The U.S. Justice Department has been ordered by three separate courts to ease the obsessive, illegal secrecy it has employed since Sept. 11. The message has yet to sink in. Instead, Attorney General John Ashcroft dismisses the rulings as "anomalies" and goes on his merry way.
Today, about 1,000 immigrants – many of them here legally – remain imprisoned incommunicado. Nobody knows what their names are; nobody knows what, if any, charges have been filed against them. Civil libertarians, media outlets and members of Congress as diverse as conservative Rep. Bob Barr (R-Ga.) and liberal Rep. John Conyers (D-Mich.) have pressured the Justice Department to release information about those prisoners, but to no avail.
When a New Jersey Superior Court judge ordered that the names of immigrants jailed in that state's prisons be made public, the Justice Department instead appealed.
In another case, a panel of the Sixth Circuit Court of Appeals ordered the unsealing of documents and an open hearing for Rabih Haddad, a Lebanese man held eight months mostly in solitary confinement.
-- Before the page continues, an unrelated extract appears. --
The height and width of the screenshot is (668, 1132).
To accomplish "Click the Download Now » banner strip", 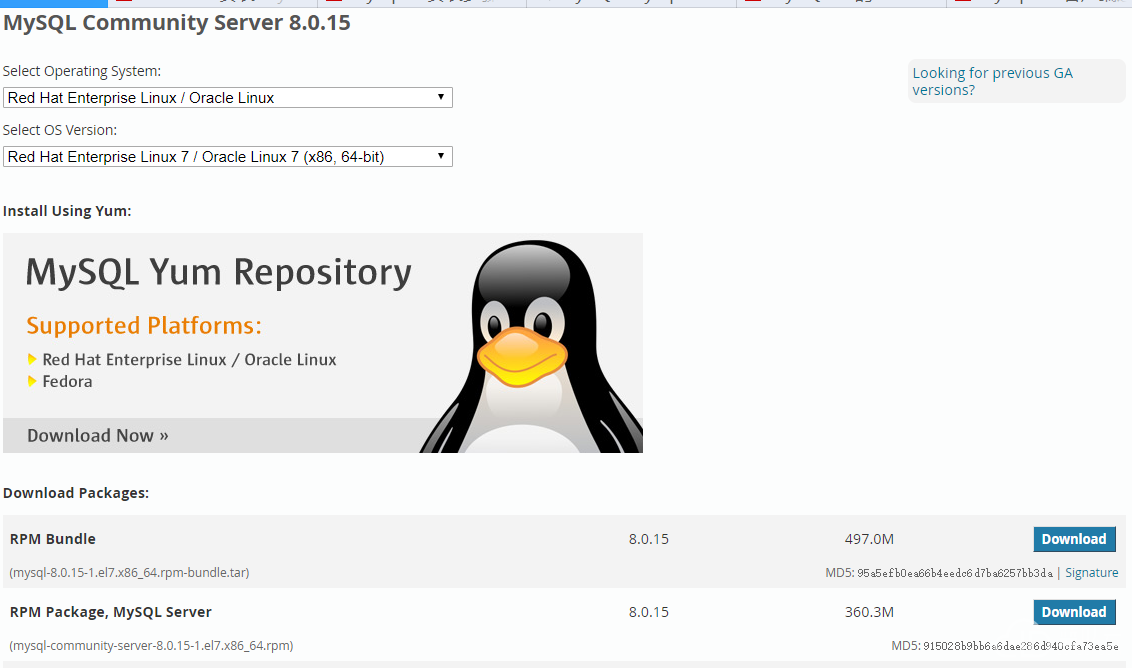I will click(x=98, y=435).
The supposedly incriminating documents proved to hold no hard evidence, only a vague accusation that Haddad was observed during the 1980s and '90s "at locations overseas that housed members connected to al-Qaida."
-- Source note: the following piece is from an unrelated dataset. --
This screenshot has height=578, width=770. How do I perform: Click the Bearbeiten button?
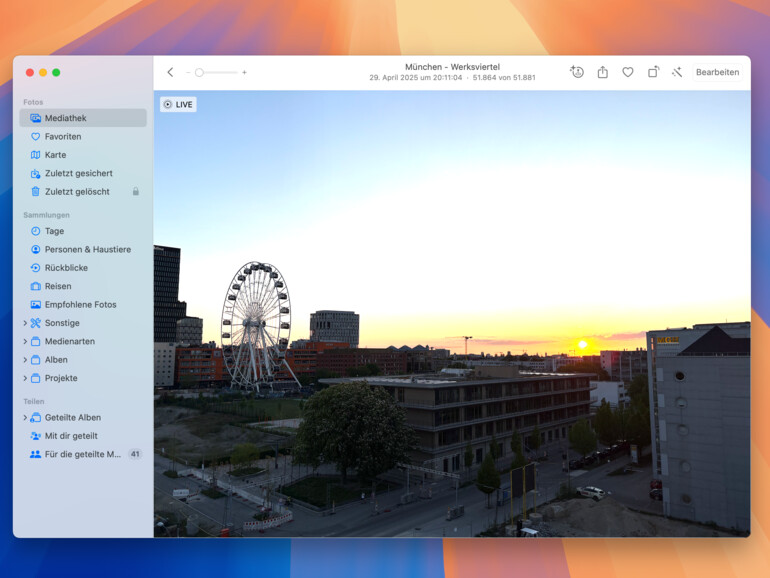(x=717, y=72)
In the third case, this one out of Brooklyn, U.S. District Judge Shira Scheindlin released a Jordanian man held in jail as a potential material witness before a grand jury.
"Since 1789, no Congress has granted the government the authority to imprison an innocent person in order to guarantee that he will testify before a grand jury conducting a criminal investigation," Scheindlin noted.
Ashcroft recently told graduates at Catholic University in Washington that freedom is "not the grant of any government or any prince or any king, but is in fact the gift of God."
If so, Ashcroft is denying God's gift to hundreds of people in this country without due process or legal authority. By doing so, he is defying the U.S. Constitution as well.